Which is why ultimately comparing Sixteen and Dying to The Fault in Our Stars is like comparing Taylor Swift to Ani DiFranco or the new 90210 to My So-Called Life — and lumping books like those books into the same category suggests a prioritization of topic and plot over sentiment and context. Elman points out that Lurlene McDaniel’s bookmark slogans (“nothing feels as real as a Lurlene McDaniel book”) “suggest McDaniel’s books, and others like them, conjure a relationship between ‘realness’ and emotional intensity in which sadness connotes authenticity.” Unfortunately for the longevity of McDaniel’s position in her readers’ hearts, we all learn eventually that the only thing that connotes authenticity is actual authenticity. Whereas the Lurlene McDaniel cannon relies solely on the depressive weight of its plot to drive the story forward, books like The Fault in Our Stars rely on authentic characters, a healthy sense of humor and a dedication to honesty, even when it’s unpretty.

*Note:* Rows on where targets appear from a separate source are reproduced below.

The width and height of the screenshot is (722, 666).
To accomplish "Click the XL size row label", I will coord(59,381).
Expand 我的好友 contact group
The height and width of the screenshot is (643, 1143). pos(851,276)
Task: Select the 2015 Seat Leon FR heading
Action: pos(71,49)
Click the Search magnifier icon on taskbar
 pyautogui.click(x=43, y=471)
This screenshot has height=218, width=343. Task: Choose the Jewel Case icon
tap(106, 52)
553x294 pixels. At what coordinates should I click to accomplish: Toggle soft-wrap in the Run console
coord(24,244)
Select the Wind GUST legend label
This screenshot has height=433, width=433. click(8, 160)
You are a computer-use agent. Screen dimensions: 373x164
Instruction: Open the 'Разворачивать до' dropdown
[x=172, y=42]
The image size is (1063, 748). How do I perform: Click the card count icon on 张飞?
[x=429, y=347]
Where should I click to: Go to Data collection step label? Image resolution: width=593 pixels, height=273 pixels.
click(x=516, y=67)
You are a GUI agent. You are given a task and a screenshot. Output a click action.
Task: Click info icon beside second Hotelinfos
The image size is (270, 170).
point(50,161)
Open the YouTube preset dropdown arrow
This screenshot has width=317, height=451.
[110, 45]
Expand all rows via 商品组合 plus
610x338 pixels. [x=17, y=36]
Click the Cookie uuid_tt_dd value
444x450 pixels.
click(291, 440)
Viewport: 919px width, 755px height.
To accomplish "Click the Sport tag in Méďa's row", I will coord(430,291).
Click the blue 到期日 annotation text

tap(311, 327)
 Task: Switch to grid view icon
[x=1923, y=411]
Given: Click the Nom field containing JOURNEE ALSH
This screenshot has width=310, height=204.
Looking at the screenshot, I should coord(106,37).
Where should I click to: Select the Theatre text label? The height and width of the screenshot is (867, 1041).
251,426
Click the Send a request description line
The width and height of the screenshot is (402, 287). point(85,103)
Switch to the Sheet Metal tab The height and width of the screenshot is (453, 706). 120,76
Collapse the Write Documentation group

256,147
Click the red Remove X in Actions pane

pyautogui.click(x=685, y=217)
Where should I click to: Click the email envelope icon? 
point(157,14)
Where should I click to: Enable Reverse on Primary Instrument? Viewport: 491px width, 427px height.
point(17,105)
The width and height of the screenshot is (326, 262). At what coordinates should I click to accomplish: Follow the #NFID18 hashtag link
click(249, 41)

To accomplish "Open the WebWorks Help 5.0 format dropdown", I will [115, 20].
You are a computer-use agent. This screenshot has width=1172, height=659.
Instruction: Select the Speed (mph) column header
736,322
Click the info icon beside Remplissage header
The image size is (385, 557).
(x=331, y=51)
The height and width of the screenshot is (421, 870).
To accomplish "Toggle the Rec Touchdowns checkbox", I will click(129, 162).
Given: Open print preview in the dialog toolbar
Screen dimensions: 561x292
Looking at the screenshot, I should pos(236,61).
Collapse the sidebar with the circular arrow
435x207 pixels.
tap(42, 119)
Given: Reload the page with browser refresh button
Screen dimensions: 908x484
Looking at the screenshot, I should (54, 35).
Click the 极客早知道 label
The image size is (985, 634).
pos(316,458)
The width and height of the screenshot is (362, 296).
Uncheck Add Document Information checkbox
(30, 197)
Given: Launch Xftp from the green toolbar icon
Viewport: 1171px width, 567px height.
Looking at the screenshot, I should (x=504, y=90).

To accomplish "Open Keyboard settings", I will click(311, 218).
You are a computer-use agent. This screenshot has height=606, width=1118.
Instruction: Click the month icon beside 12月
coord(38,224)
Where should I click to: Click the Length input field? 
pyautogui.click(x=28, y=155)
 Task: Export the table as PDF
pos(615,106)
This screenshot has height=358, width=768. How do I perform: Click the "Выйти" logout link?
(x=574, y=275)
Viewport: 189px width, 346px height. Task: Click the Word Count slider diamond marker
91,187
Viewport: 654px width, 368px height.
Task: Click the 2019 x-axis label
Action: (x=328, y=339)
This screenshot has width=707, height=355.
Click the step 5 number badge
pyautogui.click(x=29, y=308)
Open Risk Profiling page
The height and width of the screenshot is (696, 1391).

“While the Twilight series and its imitators are clearly fantasy, these books don’t spare any detail of the harsh realities of terminal illness, depression and death,” Tanith Carey writes in a critical sentence that explicitly misses the point in the most illustrative way possible. What we take away from a book is rarely the meat of it — the vampires, the cancer, the AIDS — but the subtext, what’s underneath it all, the messages about what girls should want, what we should be, who deserves love and who can’t have it. Because the truth is that children do, in fact, suffer, and it’s only natural that children are curious about illness and death and they either already are, or soon will be, grappling with it in their own lives. The pain demands to be felt, as it is written in The Fault of Our Stars. And there doesn’t need to be anything sick about that.